Um, as opposed to having to use the computer's preferred way of interacting, whether that's punch cards, keyboards, or if you want to make it do something more complex, programming code. Now we're shifting to the point where the computers can understand us, and that's kind of cool. But the other thing that's interesting, and this comes [00:25:00] back to this topic, Is that as part of understanding us and gaining these new capabilities, the understand our world too, including, um, all of the devices we interact with and the computer screen is one of the great examples is if the computer can see the computer and then the.

This AI can control the computer. It has access to every piece of software that's ever been written. It has access to everything. Right. And it already has the world's knowledge. And so, um, it's very powerful idea that because not all softwares are going to be available in a technical way, like via API, where the AI can interact with it, but there's lots of software that is used across so many businesses, like imagine if your association had a legacy AMS and that AMS has been in place for God knows how long, but it, it.

Basically works. It might be really kludgy, but it works and you don't want to spend millions of dollars and two years or longer to replace it But what if you could use AI using computer use to automate? Processes right and then you [00:26:00] use the AI essentially as a way of extending the life of a legacy tool There's a lot of examples like that that come to mind the broader concept again, though is It's computers using our interfaces to connect with and extend use cases.

It's another reason why humanoid robots are such a big thing. The whole world, we've crafted it, you know, in a way that basically interacts with us, right? So we have two hands and two feet and legs and all this other stuff. So if we can make a humanoid robot, Robotics that are similar to us. They just plug right in to everything else, you know?

So that's the idea behind, um, this in my mind is it's just, it's an accelerant. It's basically opening up a whole bunch of new doors for the AI to walk through.

Mallory Mejias: Mm hmm. If you check out the demo video, which we will include some of those in the show notes, you can see that Claude is actually taking screenshots of your screen over and over again, and that's how it's figuring out kind of what to do next and what to click and how to fill out these forms, which seems a little bit clunky.

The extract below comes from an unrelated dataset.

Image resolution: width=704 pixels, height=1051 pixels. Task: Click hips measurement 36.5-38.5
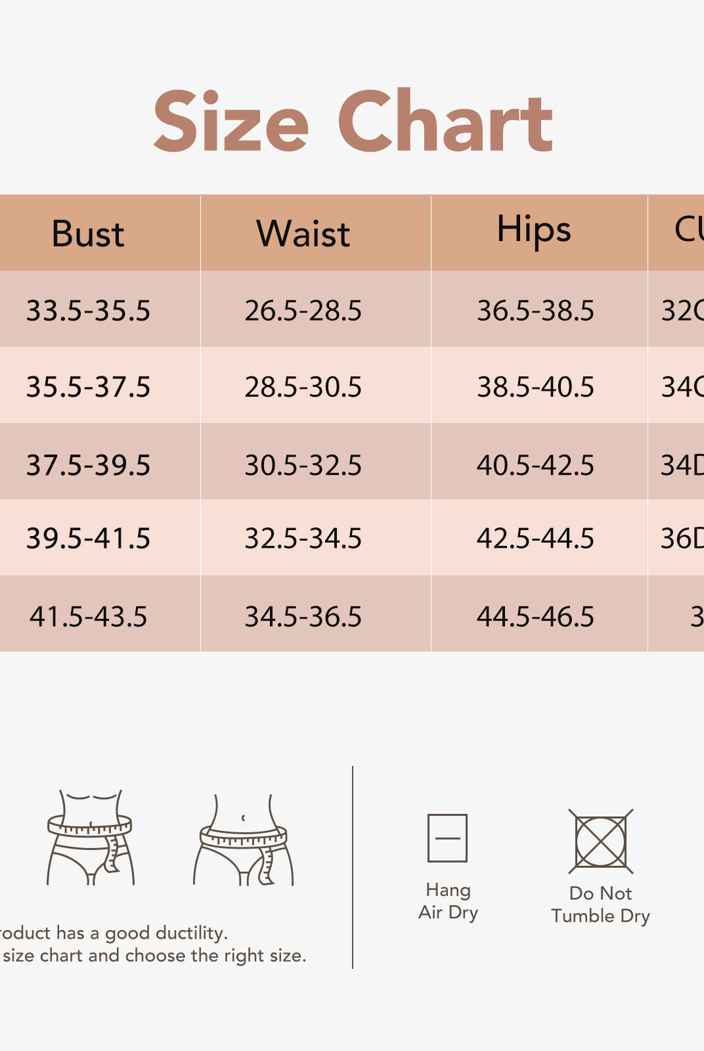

So to your point, Amit, Interfaces have gotten [00:27:00] better for us, um, throughout history. But then I'm wondering, do we now go backward with AI or not, or backwards for us in the sense that it doesn't seem like an AI needs a computer, right, to interact with all these things? You mentioned APIs being an option, but do you see, do you think that AI will eventually go away from using our systems and kind of create more of a direct path?

Amith Nagarajan: I think there's definitely a possibility. I mean, AI systems left to their own devices will actually create their own languages, you know, cause English is pretty inefficient, but I don't know if we want that or not. Um, I think there may be value in always forcing the AIs to go down a path that we can interpret and understand.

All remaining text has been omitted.